== What you need to do ==
Where does the word "button" occur in the data below? Copy each line that holds it.

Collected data

====

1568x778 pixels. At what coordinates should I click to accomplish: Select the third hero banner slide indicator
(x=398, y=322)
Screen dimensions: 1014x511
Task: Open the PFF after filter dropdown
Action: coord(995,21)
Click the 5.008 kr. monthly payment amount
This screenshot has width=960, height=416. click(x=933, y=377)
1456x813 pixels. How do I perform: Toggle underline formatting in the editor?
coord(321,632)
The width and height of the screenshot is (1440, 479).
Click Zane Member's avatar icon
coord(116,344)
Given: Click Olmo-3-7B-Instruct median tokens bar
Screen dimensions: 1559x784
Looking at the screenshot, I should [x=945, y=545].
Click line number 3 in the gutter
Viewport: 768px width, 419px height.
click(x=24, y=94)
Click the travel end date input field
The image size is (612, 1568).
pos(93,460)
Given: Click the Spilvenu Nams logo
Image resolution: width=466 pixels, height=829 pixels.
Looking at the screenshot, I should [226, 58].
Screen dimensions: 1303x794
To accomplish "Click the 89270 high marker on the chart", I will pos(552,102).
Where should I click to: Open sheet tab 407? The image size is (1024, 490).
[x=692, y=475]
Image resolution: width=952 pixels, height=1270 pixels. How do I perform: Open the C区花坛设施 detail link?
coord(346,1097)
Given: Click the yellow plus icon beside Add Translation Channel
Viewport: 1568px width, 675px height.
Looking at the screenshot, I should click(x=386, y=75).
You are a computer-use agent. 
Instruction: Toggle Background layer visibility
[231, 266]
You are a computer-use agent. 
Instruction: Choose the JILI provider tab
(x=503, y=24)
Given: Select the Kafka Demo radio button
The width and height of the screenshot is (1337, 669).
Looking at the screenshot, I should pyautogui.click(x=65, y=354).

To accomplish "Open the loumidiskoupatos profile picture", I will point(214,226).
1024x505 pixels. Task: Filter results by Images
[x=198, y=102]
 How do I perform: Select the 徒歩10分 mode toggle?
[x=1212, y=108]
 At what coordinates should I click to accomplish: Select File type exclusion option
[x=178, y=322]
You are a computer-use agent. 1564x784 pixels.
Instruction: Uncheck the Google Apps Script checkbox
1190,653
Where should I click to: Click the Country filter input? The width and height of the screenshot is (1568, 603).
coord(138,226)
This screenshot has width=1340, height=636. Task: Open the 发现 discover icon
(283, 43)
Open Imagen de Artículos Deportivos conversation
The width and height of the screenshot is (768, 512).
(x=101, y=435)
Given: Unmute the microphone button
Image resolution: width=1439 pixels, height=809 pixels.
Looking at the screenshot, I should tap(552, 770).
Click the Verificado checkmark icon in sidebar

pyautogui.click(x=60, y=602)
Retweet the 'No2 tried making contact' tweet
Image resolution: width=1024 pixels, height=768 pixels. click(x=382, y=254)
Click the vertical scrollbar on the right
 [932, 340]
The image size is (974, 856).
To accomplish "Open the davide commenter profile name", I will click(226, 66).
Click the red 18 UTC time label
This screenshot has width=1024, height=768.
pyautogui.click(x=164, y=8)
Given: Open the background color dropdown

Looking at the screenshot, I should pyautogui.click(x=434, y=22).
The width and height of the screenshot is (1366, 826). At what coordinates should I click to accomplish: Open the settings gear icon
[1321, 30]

====

== Written reply ==
Given: Select the Kafka Demo radio button
Given: Unmute the microphone button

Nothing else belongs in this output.